Game Development Community

Shading/Normal Problems Under Linux

by Todd "zaz" Koeckeritz · in Torque Game Engine · 08/02/2006 (5:54 pm) · 11 replies

I was going to post a bug report for this, but before I do, I'm going to see if someone else has any bright ideas to help me track this problem down.

I was trying to verify correct normal exportation from blender when I first noticed the problem and wasted a lot of time before I finally realized I was dealing with a linux TGE problem. Below you'll find some screenshots of the problem. For testing, I moved the player.png file out of the data/shapes/player directory so it wouldn't be found. I did this to emphasize the shading issue. I'm running my linux and windoze binaries from the same directories (shared via samba).

My linux binaries are:
1.3) The binary as installed by TorqueGameEngineSDK-1.3.bin (downloaded from GG)
1.4) My build with GCC4 under SuSE 10.0
1.4.2) The binary as installed by TorqueGameEngineSDK-1.4.2-RC1.bin (downloaded from GG)

Most linux testing was done under SuSE 10.0 with an NVIDIA 5900 Ultra FX. I've also tested on my notebook running ubuntu 5.10 and the more recent on 6.06(?) with an NVIDIA Go 6600 chip. Drivers under linux I've tested with include the last 3 major releases, at least, from NVIDIA.

My windoze binary:
1.4) Built via msys/mingw by me

Here's a picture of the orc in the "show" mod:
www.visi.com/~zaz/screenshot_010-00001.png
Here's the exact same picture of the orc under windoze:
www.visi.com/~zaz/screenshot_011-00001.png
Notice that there is no shading under linux for the orc. If I use the "Lighting" panel to force the lighting direction under windoze, I get:
www.visi.com/~zaz/screenshot_011-00002.png
Under linux, there is no change when using the lighting panel, i.e. the model remains unshaded all the time.

Using the linux TGE 1.3 binaries, I get the same results as I do under windoze, i.e. I get good results. I'm unable to build 1.3.1 atm easily, so I haven't tested with that. However, diffs between the platformX86UNIX directories under 1.3 and 1.4 don't show any obvious changes that would be causing something like this.

I've also tested this problem with Bravetree's Jill model. The strange thing here is that the hair shades properly under all conditions I've tested. The remainder of the model gives similar results as the orc and my other blender exported models.

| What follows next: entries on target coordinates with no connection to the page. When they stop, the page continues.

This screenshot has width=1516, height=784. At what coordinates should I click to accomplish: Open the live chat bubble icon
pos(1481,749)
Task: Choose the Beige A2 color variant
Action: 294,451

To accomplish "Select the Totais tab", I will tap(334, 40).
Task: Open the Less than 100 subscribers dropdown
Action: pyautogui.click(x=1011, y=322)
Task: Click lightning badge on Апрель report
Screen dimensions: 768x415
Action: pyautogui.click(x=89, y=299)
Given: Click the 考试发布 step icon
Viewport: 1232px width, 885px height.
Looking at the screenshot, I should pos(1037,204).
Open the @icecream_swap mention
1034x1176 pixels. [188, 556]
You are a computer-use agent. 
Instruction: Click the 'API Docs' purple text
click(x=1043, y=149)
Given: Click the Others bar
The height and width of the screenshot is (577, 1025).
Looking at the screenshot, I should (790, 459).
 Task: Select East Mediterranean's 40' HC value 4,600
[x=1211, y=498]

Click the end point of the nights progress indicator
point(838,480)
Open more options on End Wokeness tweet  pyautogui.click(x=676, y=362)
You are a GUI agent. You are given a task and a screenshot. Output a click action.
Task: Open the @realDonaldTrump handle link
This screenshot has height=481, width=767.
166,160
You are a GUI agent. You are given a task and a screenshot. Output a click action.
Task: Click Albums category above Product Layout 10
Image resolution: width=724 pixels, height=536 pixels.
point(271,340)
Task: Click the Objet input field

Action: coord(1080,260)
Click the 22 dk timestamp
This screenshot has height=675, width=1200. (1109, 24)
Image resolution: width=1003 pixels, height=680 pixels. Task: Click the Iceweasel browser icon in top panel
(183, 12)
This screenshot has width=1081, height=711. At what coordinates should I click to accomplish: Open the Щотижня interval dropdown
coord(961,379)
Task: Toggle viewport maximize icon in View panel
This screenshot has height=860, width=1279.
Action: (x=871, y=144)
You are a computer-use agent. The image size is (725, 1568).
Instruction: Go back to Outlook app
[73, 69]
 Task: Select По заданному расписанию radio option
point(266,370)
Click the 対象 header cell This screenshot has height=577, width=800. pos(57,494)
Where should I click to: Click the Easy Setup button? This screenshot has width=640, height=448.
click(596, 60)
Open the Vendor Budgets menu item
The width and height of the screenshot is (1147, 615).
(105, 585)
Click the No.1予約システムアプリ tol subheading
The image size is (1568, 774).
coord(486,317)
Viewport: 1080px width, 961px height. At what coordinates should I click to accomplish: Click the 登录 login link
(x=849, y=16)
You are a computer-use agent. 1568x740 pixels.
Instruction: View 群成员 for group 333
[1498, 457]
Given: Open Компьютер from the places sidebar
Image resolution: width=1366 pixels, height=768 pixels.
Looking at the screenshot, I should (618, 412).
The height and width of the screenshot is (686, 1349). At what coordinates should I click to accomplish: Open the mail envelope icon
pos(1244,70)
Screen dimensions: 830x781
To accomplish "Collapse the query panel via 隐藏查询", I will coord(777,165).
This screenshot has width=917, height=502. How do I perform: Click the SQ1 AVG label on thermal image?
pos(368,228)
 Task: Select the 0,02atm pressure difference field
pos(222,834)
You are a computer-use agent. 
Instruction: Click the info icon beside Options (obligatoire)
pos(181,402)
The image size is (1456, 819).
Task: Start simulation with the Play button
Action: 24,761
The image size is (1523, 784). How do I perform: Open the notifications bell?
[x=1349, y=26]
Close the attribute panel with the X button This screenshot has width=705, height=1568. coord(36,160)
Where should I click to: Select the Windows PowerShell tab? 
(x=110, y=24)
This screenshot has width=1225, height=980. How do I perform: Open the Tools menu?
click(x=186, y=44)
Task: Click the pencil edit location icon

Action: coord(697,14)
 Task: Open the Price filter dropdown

Possibly related, but likely a separate issue, when I test the models under TLK 1.4 under linux, I get shading, however the light parts of the models are on the opposite side from what they should be.

I've been poking and prodding around platformX86UNIX comparing it to platforWin32 and other than noticing that there's a lot of similar code that should maybe be refactored so its exactly the same, I don't see anything that I can pin this type of behavior on.

Any suggestions ?

#1
08/03/2006 (1:20 am)
Todd,

I tested it on linux ubuntu dapper with TGE 1.4.2

i got the folowing result : eviwo.free.fr/pictures/linux-blender.jpg
#2
08/03/2006 (1:26 am)
Todd,

my request is not related to your issue , i have read in your post that you test exportation from blender : do you test it with "orc" ?

I you have "orc" in blender format I am very interesting to get a copy for my own use.
#3
08/03/2006 (1:30 pm)
Thanks for the data point Philippe, you are seeing what I'd like to see.

I went back to my notebook to validate my results and I'm still not getting shading under ubuntu dapper there. I tested both my 1.4 build and the "official" 1.4.2 build. Man, if it was just my SuSE box that had the problem, I'd write it off to bad karma or something, but seeing it under two different distros with different nvidia chips sets and across 3 or more driver versions, I'd be very surprised if there isn't something that needs a little fixing up here.

What video chip and drivers are you using ?

Sorry, no blender orc here. I gave up on getting a non-max format of the orc long ago. That's one reason I bought Bravetree's Jill and Car content packs. Jill comes with a .3ds format, which can be loaded by blender, although I haven't tried yet. The car content pack actually comes with .blend files which I've looked at, but haven't tried to re-export yet (I don't think its setup for that, but at least its easy to look at the modeling).
#4
08/04/2006 (12:44 am)
Todd,

video chip :GeForce4 MX 420]

drivers :
nvidia-glx, NVIDIA binary XFree86 4.x/X.Org driver, version : 1.0.8762+2.6.15.11-3
nvidia-kernel-common, NVIDIA binary kernel module common files, version : 20051028+1

For you information the 3DS export to blender does not work with blender 2.41. I tested it with 2.42a and it seems not fixed at this moment . I opened a bug for this issue few months ago : launchpad.net/distros/ubuntu/+source/blender/+bug/39199
#5
08/11/2006 (6:47 pm)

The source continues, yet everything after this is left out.